And the selling seeped through to Asia.

Hong Kong and mainland Chinese investors returned from a break to data indicating a sharp drop in China’s services sector caused by the imposition of lockdowns around the country including Shanghai, its biggest city.

Hong Kong dropped 1.9 percent but Shanghai recovered from early selling to end marginally higher.

Tokyo, Sydney, Seoul, Singapore, Mumbai, Jakarta, Bangkok and Wellington retreated.

While the Ukraine war continues to cast a shadow across trading floors, Fed monetary policy is at the top of the agenda this week as investors fret over how quickly officials will withdraw their vast pandemic-era financial support.

After last month’s 0.25-percentage-point hike in interest rates, the focus is now on its plans for May’s meeting, with expectations growing that it will announce a 0.50-point lift followed by several more before the end of the year.

Fed governor Lael Brainard, who is considered a dove, on Tuesday spooked traders by saying bringing inflation down from 40-year highs was of “paramount importance” and that the bank was “prepared to take stronger action” if warranted.

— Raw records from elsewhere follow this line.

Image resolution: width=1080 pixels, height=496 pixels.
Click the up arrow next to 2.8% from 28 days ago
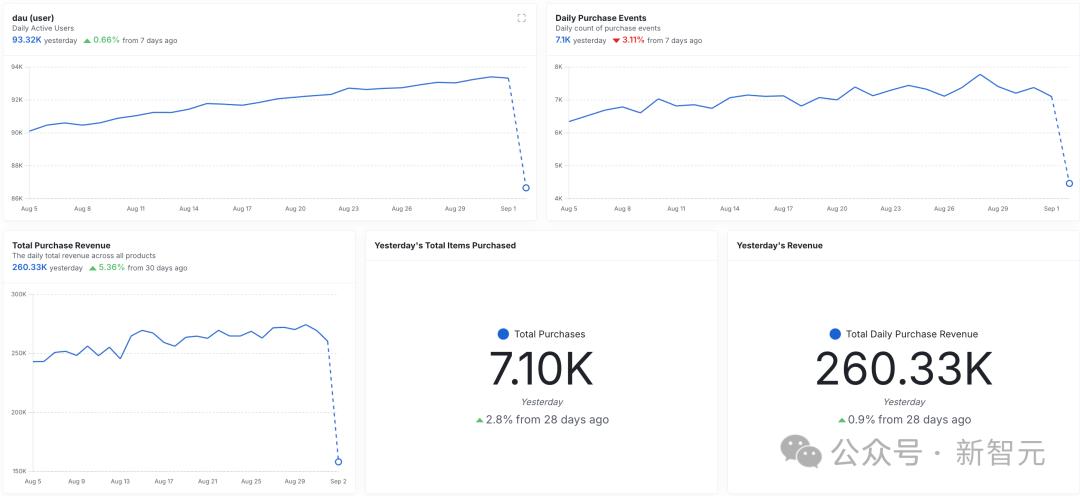pos(479,420)
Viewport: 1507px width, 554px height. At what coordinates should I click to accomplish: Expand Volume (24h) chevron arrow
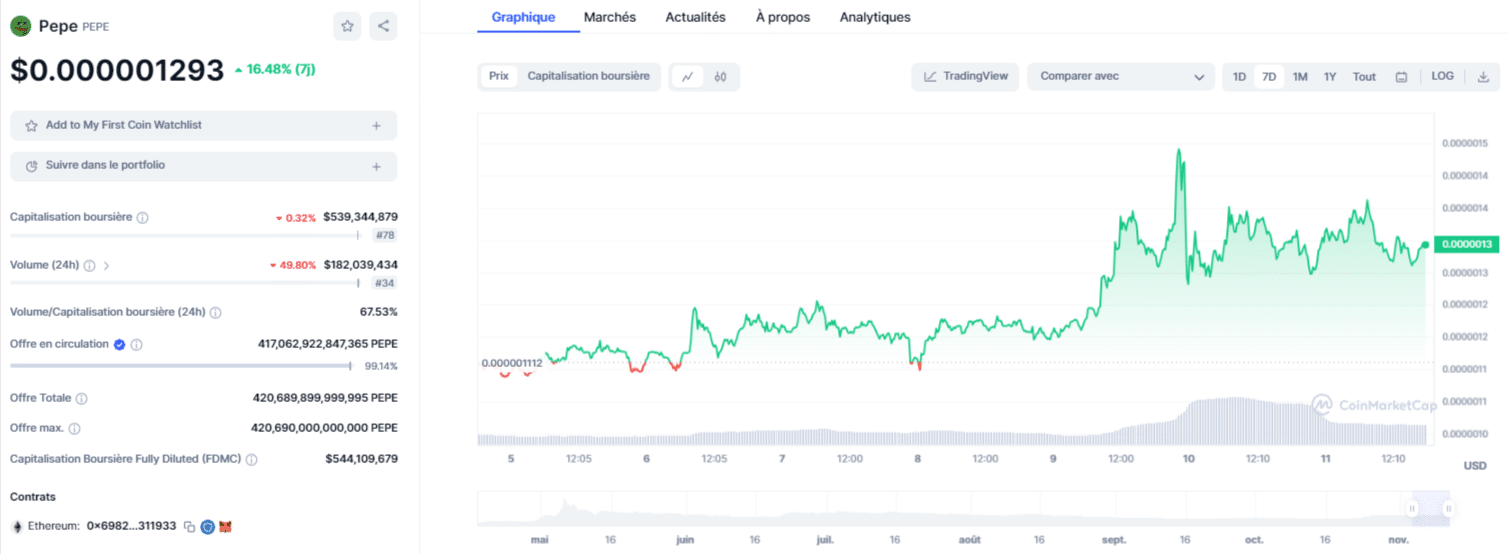click(x=107, y=266)
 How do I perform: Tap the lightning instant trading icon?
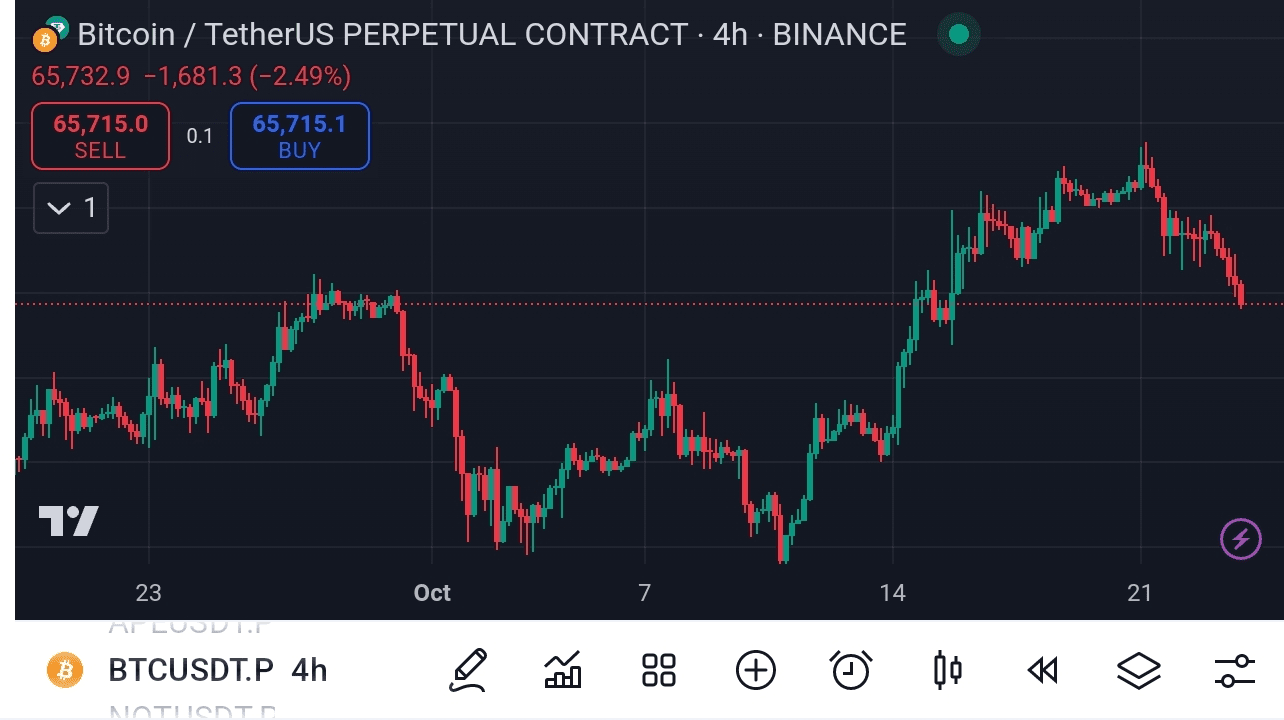coord(1240,539)
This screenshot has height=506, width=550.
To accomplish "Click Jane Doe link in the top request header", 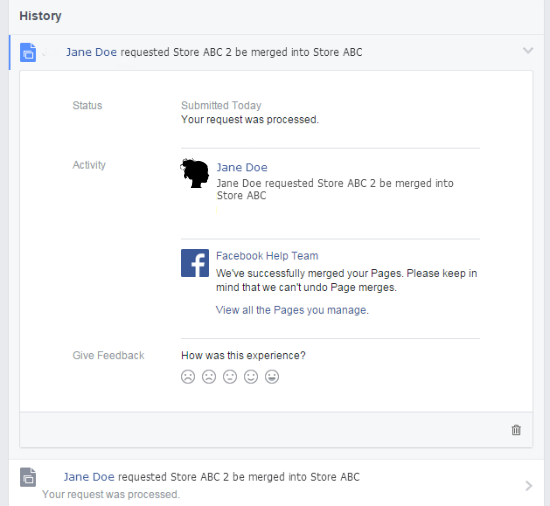I will 92,52.
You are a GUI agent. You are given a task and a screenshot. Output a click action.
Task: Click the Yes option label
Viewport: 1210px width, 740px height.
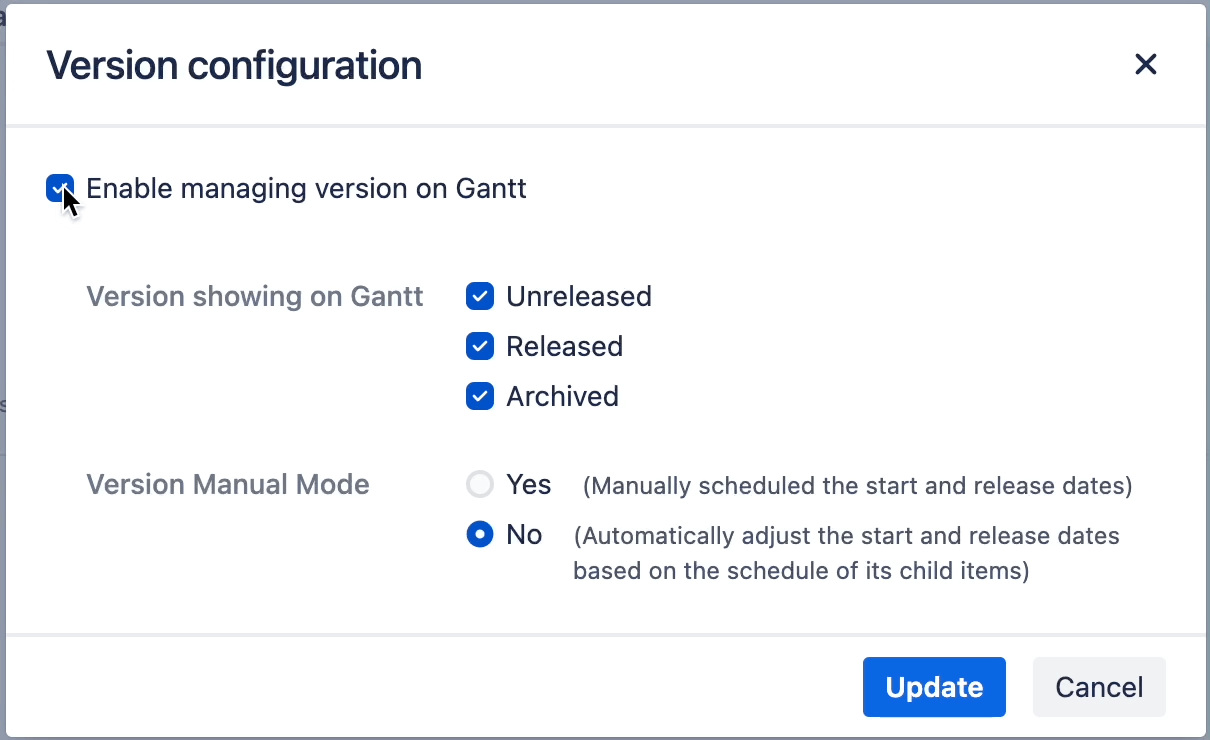click(x=530, y=484)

Brainard, who is awaiting congressional confirmation for the position of Fed vice chair, also said bank policymakers were ready to start reducing its vast bond holdings, which have helped keep borrowing costs down.

“The market might have been looking for… Brainard to at least give more balanced remarks—instead, they were at the hawkish end of the spectrum from someone like Brainard,” said Stephen Innes of SPI Asset Management.

“She was not overly hawkish, but neither did she offer anything for the doves to cling to.”

Michael Hewson at CMC Markets added that Brainard’s comments, and those from Mary Daly of the San Francisco Fed, “put into sharp relief the concerns investors have, that in looking to rein back inflation, the Fed might overplay its hand and tighten too aggressively and tip the economy into recession.”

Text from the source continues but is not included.